Running

Overview

AFO requires Python to be installed on your device and can be run using any IDLE or through the teminal. The model is controlled via the Exp1.py module and exp.xlsx spreadsheet. AFO is run from Exp1.py but the trials which are run and the application of any sensitivities are controlled using exp.xlsx. To customise the execution you can pass in optional args to Exp1.py <experiment number> <processors> which control the experiment to be run and the number of processors used. If no arguments are passed experiment type 0 will be executed using 1 processor. Once the model has been run two output files per trial are saved to the pkl folder. To generate an excel report run ReportControl.py. The execution can also be customised by passing in some optional args <experiment number> <processors> <report number>. If no arguments are passed experiment type 0 will be reported using 1 processor and the default report settings.

IDLE

Scripts can be run by any python interpreter. Although the necessary packages must be installed (this can be done using pip). Anaconda comes with the spyder IDLE. Spyder has its strong points but it becomes tediously slow when debugging the livestock module due to the large arrays. So we tend to used Pycharm. Pycharm IDLE handles the debugging efficiently and has many useful capabilities built in. For more information check out the documentation or youtube help videos. To run AFO from an IDLE, simply navigate to the Exp1.py module and and apply the run command (usually a play button or the like).

Run using cmd/terminal

The model can be run through the cmd/terminal. This is used for cloud computing. To run the script on terminal; navigate to the directory with the model and run the script using the following command: python Exp1.py <experiment number> <processors> The python used is the one listed in PATH but you can use others by specifying the path when running the command eg /PATH/python Exp1.py <experiment number> <processors>. A similar process can be done using the anaconda prompt.

Exp.xlsx

Firstly some Terminology.

Analysis:

An analysis is all the lines of Exp.xlsx and may also include the same Exp.xlsx being used on multiple regional models.

Experiment:

An experiment is a block of Exp.xlsx that is examining an individual question pertaining to that analysis

Trial:

A trial is a single line within an experiment.

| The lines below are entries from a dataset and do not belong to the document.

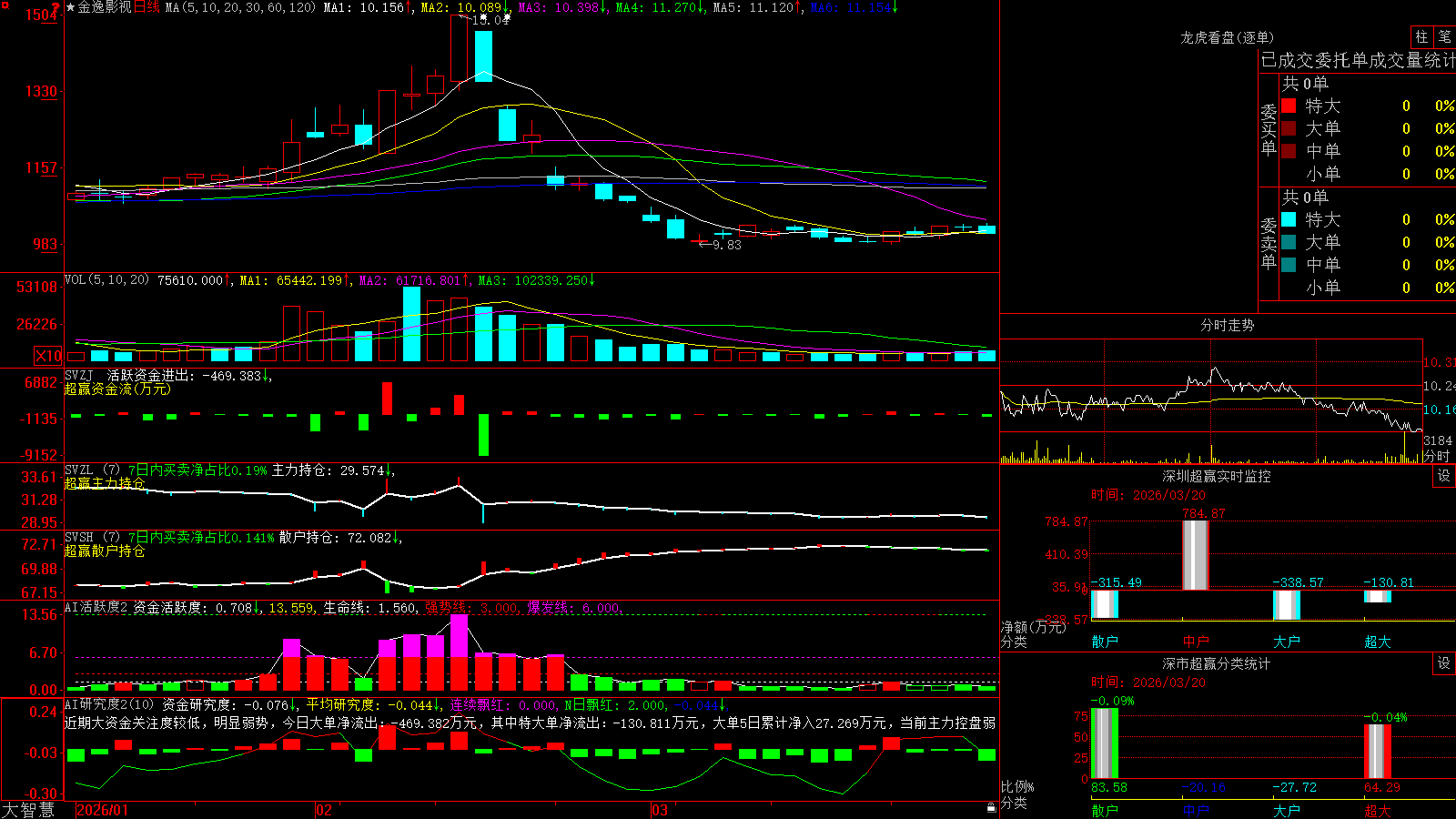Click the red 特大 buy-order color swatch
1456x819 pixels.
pos(1289,106)
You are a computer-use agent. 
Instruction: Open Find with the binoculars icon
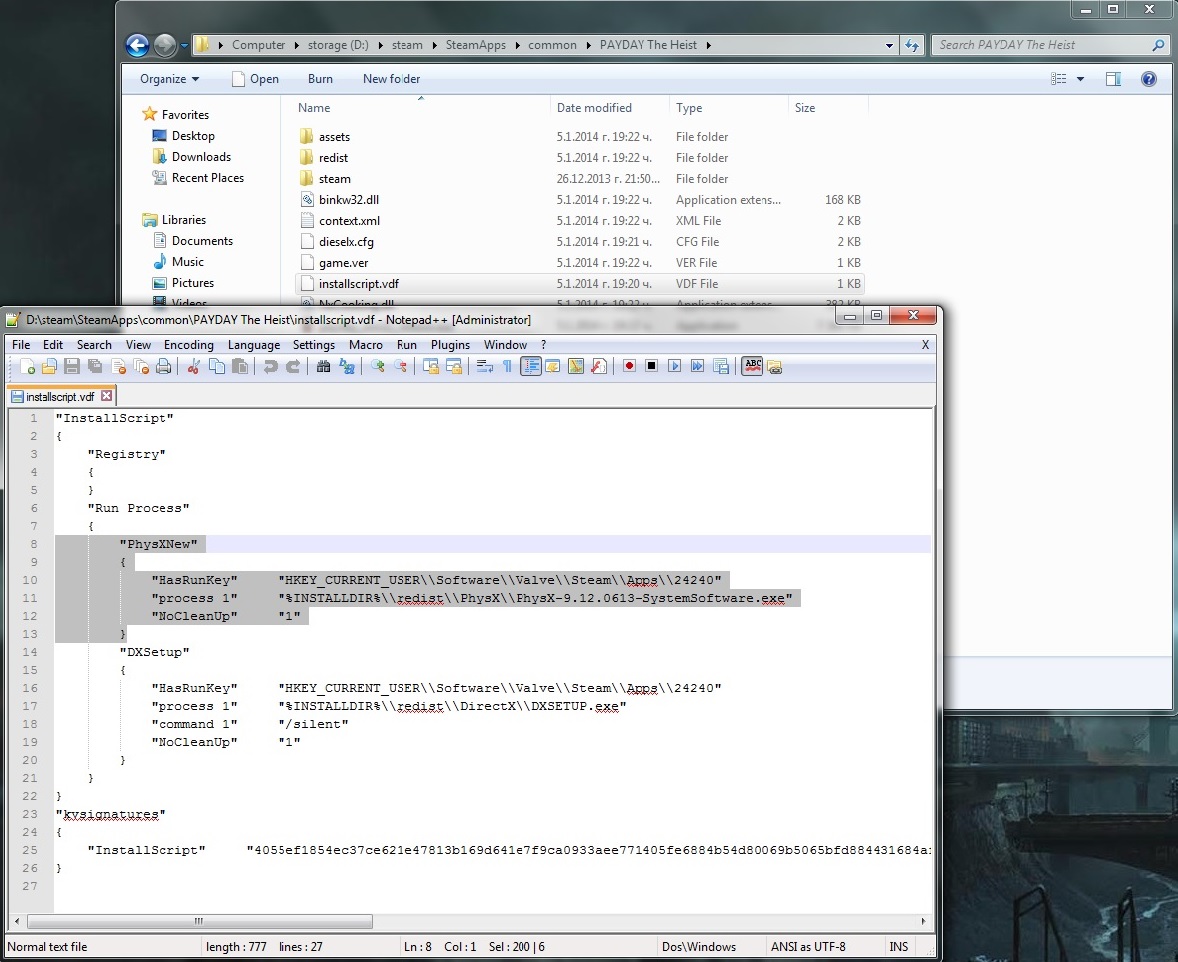point(323,366)
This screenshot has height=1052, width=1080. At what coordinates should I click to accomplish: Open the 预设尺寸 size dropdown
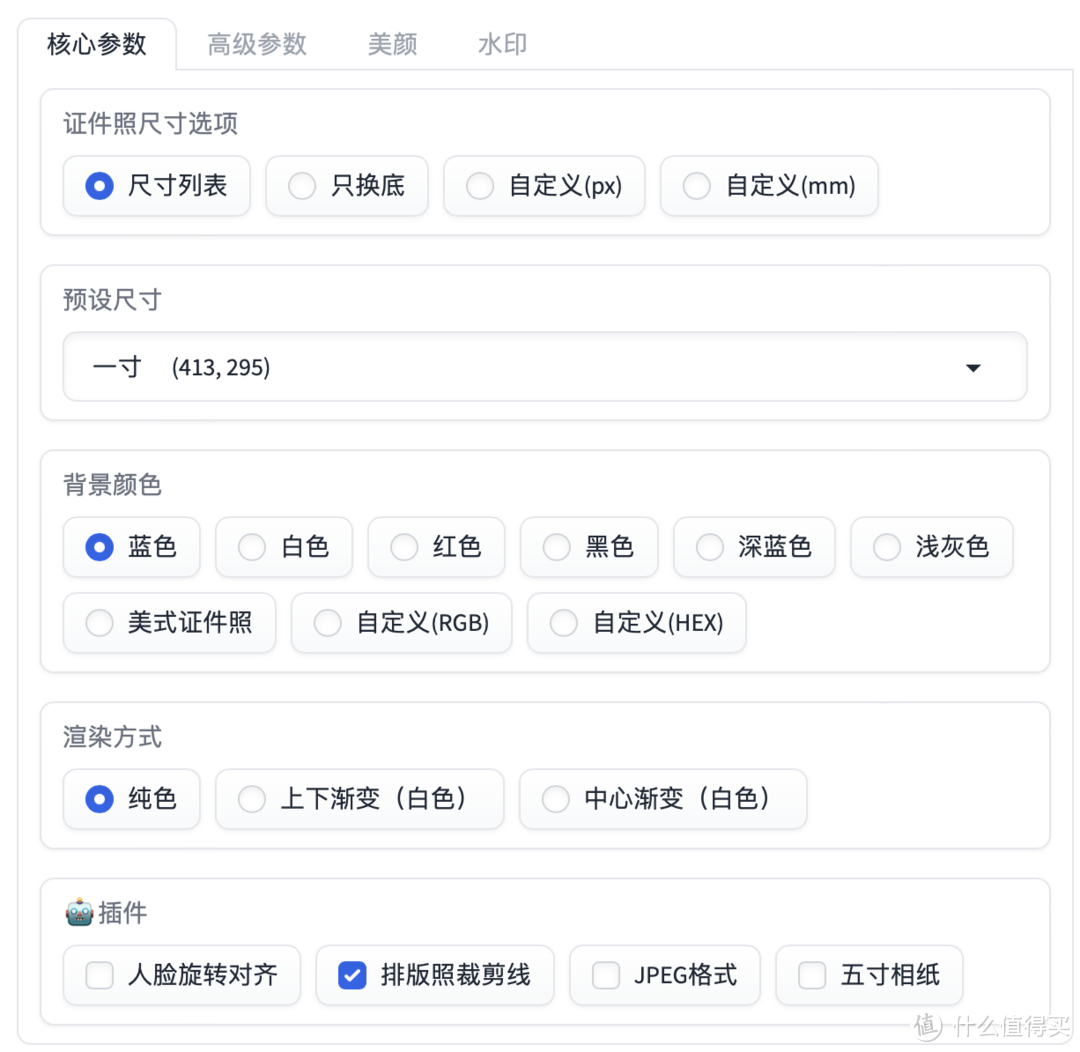tap(544, 367)
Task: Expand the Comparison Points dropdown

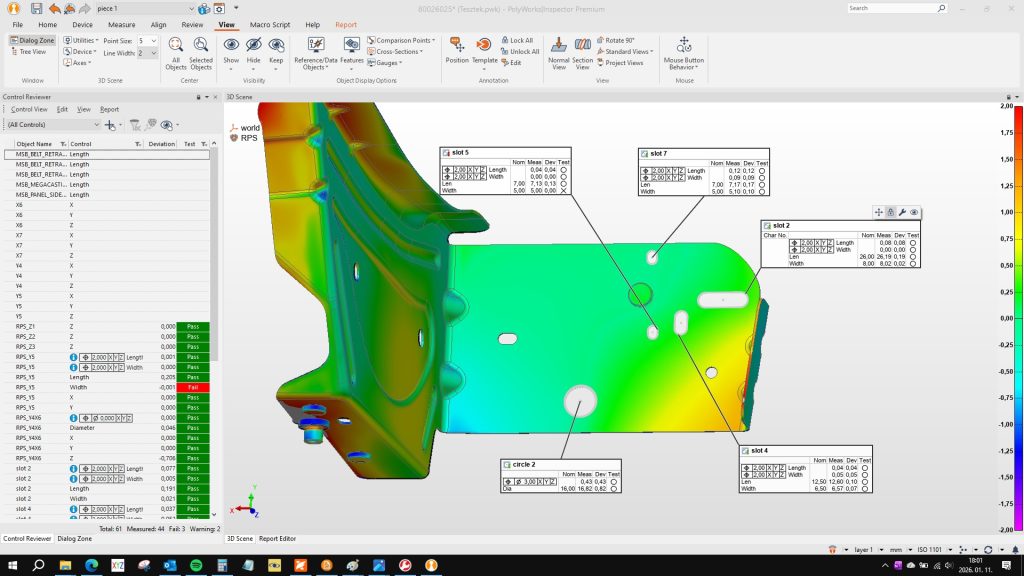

Exp.xlsx is used to control the sensitivity values for each trial. It also controls if the trial is run, the level of output and if the trial is reported. Trials are grouped into experiments in the ‘Exp Group’ column. Trials with the same number are in the same experiment. The user can then select which experiment to run by passing in a number when running the scripts from terminal (e.g. python Exp.py 2 this will run all the trials with a 2 in the ‘Exp Group’ column). If no argument is passed in then all trials are included. In Pycharm you can pass in an argument by right clicking on the module name, then there is an option to ‘Create’ (it changes to Edit once yo have used it). In there is a parameter box which you put a value in. Within an experiment you can use True/False in the ‘Run Trials’ column to control if a given trial is executed.

Reporting

Running the reports is much like running the model (see above), simply just run ReportControl.py inplace of Exp.py. As with running the core model an argument can be passed into the script when running via the terminal which controls which experiment to report. For further information on reporting see the report section.